[in progress]


STATEMENT

Watching the World Around Us Stay Alive is a solutions-oriented, photographic meditation on sustaining life during the climate emergency. Using trees and rivers as anchor points for each city, the project examines the urbanscapes of New Orleans, LA; Washington, DC; and Detroit, MI.

With the rise of sea levels, an increase in flash rainstorms, unpredictable winds, and malnourished soil, cities face unprecedented destruction from flooding. Beloved places can instantaneously be damaged and destroyed. An initial solution might be to build better barriers to keep the water out. But what would it look like if we accepted the water? What if we use tools and solutions already present in the natural world to help us sustain life?

Polaroids of native and adaptive trees are prominently featured in this series as scientific studies consistently highlight the importance of urban canopies in creating resilient climate infrastructure.

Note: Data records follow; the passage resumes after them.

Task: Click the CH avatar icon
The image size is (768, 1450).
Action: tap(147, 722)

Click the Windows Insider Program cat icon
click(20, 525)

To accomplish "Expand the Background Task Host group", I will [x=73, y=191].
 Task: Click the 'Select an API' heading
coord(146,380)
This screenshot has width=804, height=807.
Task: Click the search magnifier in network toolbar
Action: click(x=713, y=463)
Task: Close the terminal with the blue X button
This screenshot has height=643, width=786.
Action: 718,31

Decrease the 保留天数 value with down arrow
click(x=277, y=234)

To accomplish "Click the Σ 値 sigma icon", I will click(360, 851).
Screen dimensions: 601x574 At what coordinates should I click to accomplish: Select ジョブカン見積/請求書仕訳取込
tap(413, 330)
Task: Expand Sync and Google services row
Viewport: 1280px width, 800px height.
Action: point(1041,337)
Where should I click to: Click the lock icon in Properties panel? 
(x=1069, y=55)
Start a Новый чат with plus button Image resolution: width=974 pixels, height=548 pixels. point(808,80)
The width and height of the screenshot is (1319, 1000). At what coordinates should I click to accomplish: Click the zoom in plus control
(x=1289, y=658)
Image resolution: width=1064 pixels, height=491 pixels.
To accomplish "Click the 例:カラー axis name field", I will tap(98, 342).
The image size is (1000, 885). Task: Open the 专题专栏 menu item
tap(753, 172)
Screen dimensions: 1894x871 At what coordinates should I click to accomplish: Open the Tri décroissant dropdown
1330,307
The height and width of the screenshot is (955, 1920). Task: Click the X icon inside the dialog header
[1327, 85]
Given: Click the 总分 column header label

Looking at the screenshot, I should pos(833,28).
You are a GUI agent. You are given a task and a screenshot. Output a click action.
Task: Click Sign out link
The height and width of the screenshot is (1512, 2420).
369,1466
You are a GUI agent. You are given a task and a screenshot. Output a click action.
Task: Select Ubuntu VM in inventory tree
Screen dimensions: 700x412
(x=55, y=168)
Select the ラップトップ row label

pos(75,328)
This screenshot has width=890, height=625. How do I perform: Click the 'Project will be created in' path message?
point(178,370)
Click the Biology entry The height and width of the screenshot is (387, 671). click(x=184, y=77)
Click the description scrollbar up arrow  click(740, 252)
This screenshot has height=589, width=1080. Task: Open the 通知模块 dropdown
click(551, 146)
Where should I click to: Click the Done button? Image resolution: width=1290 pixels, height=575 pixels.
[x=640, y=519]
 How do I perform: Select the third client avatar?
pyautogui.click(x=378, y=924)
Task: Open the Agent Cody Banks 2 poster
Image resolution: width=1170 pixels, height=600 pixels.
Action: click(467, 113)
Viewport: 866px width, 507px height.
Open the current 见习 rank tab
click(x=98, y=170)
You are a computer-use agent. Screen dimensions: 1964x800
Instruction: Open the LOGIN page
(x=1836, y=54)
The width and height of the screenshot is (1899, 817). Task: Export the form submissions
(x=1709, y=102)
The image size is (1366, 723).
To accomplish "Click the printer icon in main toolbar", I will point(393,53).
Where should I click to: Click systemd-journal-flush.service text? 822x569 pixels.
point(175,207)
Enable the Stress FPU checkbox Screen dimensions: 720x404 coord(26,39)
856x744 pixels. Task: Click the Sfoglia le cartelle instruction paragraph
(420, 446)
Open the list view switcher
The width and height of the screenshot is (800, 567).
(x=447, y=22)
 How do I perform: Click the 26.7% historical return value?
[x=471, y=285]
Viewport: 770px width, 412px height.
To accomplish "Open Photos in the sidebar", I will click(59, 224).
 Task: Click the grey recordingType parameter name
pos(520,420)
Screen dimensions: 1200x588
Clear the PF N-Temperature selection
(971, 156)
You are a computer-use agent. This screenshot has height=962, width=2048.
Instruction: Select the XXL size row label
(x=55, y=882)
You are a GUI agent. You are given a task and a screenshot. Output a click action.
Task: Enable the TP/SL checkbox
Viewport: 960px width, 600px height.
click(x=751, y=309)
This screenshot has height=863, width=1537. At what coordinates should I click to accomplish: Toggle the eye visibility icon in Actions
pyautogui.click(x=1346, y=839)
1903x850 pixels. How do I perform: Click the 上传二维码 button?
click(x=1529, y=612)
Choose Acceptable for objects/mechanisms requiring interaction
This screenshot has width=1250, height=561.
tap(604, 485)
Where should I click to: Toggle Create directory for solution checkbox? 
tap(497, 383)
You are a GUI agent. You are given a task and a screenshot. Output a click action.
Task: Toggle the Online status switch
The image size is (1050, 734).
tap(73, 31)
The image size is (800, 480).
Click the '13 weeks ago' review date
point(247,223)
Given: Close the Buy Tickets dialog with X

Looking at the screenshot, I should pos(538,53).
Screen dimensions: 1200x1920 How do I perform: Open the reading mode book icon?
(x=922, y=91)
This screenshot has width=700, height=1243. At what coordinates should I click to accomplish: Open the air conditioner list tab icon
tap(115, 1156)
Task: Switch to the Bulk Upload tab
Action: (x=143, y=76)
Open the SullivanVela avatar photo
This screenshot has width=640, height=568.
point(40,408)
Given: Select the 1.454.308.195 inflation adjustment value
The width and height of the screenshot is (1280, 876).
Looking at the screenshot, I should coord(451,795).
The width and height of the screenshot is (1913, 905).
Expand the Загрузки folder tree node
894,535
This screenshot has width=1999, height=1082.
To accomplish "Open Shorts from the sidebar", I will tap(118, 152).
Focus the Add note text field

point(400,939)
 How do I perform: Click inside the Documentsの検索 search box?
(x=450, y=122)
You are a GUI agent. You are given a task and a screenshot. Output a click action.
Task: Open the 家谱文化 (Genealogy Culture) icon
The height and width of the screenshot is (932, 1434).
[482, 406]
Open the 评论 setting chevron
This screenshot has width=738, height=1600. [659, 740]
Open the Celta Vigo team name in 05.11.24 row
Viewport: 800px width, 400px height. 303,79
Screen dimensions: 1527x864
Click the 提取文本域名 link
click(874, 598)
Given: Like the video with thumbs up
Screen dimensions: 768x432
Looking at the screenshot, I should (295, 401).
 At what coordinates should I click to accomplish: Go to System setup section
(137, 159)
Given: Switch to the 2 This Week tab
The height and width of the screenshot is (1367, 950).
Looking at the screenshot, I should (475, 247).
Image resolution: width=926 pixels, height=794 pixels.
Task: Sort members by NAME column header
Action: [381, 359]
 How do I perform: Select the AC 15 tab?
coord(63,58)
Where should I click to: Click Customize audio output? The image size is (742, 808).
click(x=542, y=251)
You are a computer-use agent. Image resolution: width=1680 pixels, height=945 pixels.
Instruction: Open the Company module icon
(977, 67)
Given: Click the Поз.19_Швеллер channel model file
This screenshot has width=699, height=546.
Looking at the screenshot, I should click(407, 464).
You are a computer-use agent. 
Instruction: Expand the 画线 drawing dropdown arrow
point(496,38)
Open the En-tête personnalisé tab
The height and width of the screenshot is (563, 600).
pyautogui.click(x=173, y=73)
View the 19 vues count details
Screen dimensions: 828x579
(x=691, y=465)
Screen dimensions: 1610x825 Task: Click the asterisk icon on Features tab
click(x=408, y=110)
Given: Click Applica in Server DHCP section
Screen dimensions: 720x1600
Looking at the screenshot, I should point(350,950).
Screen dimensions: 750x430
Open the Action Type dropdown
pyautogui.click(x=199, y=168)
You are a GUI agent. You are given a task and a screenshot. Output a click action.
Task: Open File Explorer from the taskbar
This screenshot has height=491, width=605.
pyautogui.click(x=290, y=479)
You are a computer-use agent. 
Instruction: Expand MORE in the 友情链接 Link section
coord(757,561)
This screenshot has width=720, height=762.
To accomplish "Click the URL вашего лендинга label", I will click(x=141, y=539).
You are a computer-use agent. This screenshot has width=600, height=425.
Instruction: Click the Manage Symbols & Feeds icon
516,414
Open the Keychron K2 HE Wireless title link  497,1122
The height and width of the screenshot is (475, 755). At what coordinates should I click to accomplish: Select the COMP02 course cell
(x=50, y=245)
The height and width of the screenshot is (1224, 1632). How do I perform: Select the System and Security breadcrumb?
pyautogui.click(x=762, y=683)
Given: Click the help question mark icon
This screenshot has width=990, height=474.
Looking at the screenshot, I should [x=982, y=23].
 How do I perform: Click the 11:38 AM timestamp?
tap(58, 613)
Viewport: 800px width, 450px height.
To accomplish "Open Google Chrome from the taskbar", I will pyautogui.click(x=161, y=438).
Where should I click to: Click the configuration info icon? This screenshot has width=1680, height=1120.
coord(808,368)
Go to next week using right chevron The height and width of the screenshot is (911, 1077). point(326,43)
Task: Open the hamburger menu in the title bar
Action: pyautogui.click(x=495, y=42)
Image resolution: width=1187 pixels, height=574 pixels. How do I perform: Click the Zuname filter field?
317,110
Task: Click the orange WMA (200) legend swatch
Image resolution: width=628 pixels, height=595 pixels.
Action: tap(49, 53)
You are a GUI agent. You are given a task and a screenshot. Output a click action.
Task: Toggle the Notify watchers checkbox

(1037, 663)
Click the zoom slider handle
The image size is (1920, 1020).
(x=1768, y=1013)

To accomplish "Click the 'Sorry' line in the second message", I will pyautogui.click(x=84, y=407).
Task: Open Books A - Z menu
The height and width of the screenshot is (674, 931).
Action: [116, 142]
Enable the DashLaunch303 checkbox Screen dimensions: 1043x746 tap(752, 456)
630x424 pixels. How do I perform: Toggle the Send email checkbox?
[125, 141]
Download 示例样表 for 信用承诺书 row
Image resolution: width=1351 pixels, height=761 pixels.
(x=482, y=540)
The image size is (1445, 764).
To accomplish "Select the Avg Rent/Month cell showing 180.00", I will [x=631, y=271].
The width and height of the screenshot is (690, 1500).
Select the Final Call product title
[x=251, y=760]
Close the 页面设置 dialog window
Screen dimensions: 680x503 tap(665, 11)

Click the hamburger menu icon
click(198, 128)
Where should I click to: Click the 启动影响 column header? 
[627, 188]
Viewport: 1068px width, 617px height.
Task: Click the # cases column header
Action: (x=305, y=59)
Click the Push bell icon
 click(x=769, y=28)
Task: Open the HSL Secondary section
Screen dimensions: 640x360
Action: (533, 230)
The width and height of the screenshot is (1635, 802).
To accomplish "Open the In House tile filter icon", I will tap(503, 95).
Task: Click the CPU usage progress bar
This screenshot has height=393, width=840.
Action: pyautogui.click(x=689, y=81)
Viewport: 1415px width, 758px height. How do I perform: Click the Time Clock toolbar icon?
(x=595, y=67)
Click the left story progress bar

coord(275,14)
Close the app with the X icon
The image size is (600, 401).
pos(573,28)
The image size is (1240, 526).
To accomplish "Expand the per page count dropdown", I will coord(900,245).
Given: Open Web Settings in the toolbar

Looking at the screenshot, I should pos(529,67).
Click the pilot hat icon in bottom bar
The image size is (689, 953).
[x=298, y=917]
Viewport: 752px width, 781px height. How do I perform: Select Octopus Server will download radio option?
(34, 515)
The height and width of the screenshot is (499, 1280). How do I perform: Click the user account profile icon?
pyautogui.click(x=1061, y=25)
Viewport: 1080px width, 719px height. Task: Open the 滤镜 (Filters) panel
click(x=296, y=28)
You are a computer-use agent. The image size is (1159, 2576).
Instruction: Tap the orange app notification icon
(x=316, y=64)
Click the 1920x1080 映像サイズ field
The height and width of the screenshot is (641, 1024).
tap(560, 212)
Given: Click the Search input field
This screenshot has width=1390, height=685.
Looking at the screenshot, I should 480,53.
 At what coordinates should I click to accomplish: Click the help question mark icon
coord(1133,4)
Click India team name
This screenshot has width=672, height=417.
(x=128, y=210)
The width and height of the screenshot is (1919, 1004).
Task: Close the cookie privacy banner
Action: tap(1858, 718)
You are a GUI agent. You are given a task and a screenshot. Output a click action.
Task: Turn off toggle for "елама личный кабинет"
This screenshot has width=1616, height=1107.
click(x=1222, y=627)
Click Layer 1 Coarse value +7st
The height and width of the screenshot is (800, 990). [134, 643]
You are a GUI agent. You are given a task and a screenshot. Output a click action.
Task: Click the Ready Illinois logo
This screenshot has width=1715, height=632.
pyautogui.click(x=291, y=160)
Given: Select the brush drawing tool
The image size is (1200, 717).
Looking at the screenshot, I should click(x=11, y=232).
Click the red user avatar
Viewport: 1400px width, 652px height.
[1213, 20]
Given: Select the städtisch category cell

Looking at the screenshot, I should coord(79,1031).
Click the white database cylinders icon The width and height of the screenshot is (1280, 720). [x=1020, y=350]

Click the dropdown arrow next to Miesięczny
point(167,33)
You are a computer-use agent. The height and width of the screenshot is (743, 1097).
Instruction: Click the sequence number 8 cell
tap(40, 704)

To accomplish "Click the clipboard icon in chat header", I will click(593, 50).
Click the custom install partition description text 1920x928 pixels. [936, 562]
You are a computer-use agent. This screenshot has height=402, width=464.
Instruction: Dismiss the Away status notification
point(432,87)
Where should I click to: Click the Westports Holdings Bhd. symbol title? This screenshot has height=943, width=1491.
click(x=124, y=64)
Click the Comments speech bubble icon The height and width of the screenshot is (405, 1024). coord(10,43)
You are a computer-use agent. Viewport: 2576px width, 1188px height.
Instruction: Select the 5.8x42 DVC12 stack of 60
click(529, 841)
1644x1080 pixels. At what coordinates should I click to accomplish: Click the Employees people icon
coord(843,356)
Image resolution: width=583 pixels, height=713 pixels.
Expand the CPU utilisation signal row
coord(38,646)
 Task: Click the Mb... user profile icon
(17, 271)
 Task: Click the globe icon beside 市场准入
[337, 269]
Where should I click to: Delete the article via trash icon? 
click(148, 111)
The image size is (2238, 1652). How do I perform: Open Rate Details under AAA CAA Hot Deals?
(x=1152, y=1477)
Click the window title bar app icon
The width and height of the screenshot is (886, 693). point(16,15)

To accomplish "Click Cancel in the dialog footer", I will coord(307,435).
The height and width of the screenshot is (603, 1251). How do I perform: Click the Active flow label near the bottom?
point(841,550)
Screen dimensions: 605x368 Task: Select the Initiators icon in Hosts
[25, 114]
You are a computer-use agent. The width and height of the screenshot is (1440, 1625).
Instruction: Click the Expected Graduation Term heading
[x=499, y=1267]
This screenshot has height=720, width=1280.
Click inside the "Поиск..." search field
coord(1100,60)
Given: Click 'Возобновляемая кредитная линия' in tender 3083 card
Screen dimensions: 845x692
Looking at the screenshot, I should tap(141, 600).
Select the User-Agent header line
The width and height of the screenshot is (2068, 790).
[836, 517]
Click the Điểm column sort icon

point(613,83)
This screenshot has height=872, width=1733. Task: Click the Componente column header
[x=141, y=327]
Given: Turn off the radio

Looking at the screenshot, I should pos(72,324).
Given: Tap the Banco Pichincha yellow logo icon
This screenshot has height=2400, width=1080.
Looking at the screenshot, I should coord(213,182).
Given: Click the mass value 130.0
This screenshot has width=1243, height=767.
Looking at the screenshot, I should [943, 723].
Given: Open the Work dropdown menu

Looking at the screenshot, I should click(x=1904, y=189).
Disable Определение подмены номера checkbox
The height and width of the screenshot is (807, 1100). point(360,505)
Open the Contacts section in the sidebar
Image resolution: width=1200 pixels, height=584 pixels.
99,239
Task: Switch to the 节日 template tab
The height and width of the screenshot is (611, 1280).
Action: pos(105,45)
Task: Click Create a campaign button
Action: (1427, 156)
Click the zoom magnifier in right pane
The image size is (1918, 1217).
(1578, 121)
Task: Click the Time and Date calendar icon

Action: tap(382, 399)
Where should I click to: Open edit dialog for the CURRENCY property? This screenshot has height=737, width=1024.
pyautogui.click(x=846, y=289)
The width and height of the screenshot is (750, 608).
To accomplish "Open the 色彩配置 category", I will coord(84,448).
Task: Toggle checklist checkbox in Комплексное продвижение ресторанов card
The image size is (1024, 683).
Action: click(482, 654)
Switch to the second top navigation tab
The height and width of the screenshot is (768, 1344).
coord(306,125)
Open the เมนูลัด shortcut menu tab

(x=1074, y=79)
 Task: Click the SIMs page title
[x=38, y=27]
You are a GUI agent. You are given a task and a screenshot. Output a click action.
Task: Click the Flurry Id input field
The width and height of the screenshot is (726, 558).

For example, a bald cypress tree can absorb up to 800 gallons of water a day, and the robust root structure of the loblolly pine tree makes the tree especially ideal for soil stabilization. Additionally, through biomimicry, we can learn valuable survival lessons from these trees. Oak trees, for example, create a strong, supportive network by interlocking their roots underground. This allowed the 500+ year old oak trees in New Orleans City Park to survive storms like Hurricanes Katrina and Ida. What kind of supportive network could we create if we metaphorically interlocked our roots?

Taking a nod from urban planners who argue that resilient design means living with water, the film is then soaked in water, collected from nearby rivers. These larger manipulated images are paired with quieter scenes of residents finding moments of rest, joy, and light along the edges of the river.


STUDIO VISIT ZINES

I wanted to find a way (beyond social media) to share some research and the process of working on this long-term project, and ultimately decided to print an annual zine, detailing what you might see on the walls if you came by my studio (work, research, snapshots, memes, and songs, and more!). 


INSTALLATION

DC Arts Center (DCAC) – Washington, DC (2020)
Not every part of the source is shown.